(Pixel coordinate grounding data)
--
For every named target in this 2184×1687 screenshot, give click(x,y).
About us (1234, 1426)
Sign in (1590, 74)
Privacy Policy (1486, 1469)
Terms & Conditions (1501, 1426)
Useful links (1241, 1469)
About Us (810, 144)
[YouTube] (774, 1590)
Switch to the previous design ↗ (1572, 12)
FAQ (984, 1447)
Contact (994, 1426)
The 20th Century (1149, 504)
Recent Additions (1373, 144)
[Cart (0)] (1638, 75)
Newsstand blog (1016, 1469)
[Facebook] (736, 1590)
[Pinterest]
--
■ Exercise description
Give the lines from the one containing "Terms & Conditions (1501, 1426)" through the end of the entries again, exactly as written and with no other lines.

■ Response to this task
Terms & Conditions (1501, 1426)
Useful links (1241, 1469)
About Us (810, 144)
[YouTube] (774, 1590)
Switch to the previous design ↗ (1572, 12)
FAQ (984, 1447)
Contact (994, 1426)
The 20th Century (1149, 504)
Recent Additions (1373, 144)
[Cart (0)] (1638, 75)
Newsstand blog (1016, 1469)
[Facebook] (736, 1590)
[Pinterest]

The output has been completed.